EXERCISE INSTRUCTIONS
Start at the line in the entries below that contains "You are a computer-use agent. Viewport: 970px", stop at the line that contains "Task: Go to previous day with left chevron", and output exactly the lines in that span, both ends included.

STORED DATA
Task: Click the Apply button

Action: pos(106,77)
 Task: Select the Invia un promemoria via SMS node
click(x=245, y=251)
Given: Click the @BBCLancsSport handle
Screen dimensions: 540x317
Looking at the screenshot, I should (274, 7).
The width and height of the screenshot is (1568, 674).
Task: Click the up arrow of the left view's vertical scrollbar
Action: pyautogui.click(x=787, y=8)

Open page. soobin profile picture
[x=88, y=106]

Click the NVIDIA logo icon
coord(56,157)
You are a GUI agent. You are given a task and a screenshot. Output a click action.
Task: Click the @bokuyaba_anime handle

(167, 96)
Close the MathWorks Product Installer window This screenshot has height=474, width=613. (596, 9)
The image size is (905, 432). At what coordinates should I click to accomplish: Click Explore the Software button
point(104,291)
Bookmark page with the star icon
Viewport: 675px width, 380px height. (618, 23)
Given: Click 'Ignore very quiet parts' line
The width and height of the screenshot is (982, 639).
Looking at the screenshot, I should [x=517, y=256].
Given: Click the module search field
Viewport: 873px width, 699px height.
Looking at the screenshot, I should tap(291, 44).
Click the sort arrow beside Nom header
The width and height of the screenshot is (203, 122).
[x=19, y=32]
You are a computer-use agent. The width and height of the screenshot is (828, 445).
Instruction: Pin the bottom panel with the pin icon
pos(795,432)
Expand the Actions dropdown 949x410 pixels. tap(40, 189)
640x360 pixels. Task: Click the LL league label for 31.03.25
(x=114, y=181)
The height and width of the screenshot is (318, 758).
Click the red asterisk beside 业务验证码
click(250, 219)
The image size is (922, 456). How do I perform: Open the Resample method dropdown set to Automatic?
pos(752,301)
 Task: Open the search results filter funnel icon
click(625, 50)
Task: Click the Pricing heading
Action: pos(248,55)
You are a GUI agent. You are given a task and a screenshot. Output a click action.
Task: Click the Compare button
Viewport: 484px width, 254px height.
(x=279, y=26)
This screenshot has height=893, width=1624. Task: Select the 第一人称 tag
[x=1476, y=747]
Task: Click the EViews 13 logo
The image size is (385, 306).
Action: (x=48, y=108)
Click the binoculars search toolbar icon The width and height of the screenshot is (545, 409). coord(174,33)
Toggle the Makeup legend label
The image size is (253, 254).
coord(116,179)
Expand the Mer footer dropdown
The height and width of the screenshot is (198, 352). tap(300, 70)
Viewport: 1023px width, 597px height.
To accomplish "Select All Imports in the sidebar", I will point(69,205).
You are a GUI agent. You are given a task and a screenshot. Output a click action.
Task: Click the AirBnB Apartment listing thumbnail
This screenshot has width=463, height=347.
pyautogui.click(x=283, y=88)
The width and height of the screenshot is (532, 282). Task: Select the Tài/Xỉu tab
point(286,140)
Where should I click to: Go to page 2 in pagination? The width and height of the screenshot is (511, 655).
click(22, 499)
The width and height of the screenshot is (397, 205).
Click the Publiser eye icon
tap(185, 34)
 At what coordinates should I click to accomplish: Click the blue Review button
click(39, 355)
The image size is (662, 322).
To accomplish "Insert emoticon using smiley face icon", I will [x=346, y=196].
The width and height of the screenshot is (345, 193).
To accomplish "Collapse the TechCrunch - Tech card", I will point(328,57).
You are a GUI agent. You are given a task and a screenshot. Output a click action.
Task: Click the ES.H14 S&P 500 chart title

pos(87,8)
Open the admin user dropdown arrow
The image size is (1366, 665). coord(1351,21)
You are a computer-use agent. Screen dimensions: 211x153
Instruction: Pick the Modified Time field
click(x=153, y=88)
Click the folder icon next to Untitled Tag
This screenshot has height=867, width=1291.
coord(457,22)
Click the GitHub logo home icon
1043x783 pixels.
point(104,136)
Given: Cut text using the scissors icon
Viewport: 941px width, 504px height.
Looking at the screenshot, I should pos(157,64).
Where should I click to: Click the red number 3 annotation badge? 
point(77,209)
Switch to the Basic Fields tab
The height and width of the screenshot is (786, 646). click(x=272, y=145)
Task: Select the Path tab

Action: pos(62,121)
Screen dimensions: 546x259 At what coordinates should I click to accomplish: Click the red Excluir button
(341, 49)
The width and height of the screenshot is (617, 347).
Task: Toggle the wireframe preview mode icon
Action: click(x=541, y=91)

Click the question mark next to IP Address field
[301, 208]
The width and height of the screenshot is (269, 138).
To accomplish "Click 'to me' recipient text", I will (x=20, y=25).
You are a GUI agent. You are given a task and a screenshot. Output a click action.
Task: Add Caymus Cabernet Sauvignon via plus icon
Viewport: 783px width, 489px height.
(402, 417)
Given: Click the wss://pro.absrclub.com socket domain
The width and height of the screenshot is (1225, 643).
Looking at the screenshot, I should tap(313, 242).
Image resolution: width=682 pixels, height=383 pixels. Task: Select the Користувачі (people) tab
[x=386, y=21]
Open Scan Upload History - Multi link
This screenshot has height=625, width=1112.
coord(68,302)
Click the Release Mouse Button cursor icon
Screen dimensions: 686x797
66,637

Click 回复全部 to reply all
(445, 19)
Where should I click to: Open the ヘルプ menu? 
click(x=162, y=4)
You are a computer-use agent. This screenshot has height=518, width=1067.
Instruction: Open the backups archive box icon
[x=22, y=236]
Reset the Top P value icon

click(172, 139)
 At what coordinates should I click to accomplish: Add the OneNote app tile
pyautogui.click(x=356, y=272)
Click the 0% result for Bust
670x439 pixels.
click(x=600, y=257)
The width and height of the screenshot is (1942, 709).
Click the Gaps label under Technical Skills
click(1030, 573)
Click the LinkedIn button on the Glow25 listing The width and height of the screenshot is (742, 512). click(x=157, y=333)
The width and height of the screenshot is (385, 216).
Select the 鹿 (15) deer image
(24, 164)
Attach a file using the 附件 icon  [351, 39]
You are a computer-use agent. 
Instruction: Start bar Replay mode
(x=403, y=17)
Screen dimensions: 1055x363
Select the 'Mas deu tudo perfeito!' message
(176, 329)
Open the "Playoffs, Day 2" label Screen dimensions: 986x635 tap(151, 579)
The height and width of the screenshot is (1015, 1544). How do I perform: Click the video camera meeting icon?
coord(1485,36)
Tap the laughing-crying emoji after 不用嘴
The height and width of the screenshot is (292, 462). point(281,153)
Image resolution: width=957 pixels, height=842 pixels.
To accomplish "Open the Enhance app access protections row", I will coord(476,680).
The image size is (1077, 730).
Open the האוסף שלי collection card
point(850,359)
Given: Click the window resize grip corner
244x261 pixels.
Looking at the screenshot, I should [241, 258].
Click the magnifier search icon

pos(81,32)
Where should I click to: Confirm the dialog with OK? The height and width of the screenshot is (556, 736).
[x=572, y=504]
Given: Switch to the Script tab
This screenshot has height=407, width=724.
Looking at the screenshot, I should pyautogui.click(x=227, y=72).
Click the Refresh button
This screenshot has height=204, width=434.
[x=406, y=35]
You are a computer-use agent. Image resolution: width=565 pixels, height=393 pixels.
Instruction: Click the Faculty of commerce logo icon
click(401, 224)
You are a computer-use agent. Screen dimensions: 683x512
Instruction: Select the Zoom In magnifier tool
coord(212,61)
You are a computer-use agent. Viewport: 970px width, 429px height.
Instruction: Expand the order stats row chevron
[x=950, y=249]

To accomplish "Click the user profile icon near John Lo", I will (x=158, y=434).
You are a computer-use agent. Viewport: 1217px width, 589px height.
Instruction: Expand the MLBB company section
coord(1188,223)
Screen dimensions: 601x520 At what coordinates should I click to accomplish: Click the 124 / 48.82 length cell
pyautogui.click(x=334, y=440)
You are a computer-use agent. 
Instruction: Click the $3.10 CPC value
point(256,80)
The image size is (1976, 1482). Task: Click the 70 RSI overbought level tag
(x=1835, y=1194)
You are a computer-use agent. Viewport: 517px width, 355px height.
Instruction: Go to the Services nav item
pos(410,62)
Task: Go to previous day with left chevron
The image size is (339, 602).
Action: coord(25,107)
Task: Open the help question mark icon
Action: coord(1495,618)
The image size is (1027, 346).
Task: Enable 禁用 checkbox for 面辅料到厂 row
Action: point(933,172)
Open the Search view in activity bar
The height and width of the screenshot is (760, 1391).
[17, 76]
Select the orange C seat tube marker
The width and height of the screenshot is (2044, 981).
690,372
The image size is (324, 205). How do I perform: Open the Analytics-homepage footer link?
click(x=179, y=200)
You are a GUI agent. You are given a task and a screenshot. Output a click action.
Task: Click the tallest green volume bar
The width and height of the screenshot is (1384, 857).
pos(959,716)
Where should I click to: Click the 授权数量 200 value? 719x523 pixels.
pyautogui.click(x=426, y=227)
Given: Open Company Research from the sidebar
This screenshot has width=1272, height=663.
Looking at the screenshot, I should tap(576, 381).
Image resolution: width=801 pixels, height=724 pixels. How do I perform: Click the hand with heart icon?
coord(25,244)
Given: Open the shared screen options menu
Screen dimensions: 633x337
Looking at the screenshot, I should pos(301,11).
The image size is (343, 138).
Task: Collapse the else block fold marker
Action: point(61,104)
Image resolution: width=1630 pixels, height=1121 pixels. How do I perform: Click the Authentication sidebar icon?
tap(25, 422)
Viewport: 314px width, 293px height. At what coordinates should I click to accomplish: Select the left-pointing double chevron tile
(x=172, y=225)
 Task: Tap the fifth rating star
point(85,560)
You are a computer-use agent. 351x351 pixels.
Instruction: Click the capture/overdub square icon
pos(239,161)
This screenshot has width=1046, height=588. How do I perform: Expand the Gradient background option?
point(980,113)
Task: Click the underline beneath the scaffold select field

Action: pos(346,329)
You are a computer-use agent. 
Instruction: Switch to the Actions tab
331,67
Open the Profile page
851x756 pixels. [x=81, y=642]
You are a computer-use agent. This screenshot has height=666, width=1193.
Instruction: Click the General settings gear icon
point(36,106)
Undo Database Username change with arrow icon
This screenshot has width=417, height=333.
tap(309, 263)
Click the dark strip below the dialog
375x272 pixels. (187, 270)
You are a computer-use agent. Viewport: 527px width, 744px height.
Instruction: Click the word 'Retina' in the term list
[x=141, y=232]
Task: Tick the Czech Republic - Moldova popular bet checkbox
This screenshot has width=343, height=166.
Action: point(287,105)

ANSWER SECTION
You are a computer-use agent. Viewport: 970px width, 429px height.
Instruction: Expand the order stats row chevron
[x=950, y=249]

To accomplish "Click the user profile icon near John Lo", I will (x=158, y=434).
You are a computer-use agent. Viewport: 1217px width, 589px height.
Instruction: Expand the MLBB company section
coord(1188,223)
Screen dimensions: 601x520 At what coordinates should I click to accomplish: Click the 124 / 48.82 length cell
pyautogui.click(x=334, y=440)
You are a computer-use agent. 
Instruction: Click the $3.10 CPC value
point(256,80)
The image size is (1976, 1482). Task: Click the 70 RSI overbought level tag
(x=1835, y=1194)
You are a computer-use agent. Viewport: 517px width, 355px height.
Instruction: Go to the Services nav item
pos(410,62)
Task: Go to previous day with left chevron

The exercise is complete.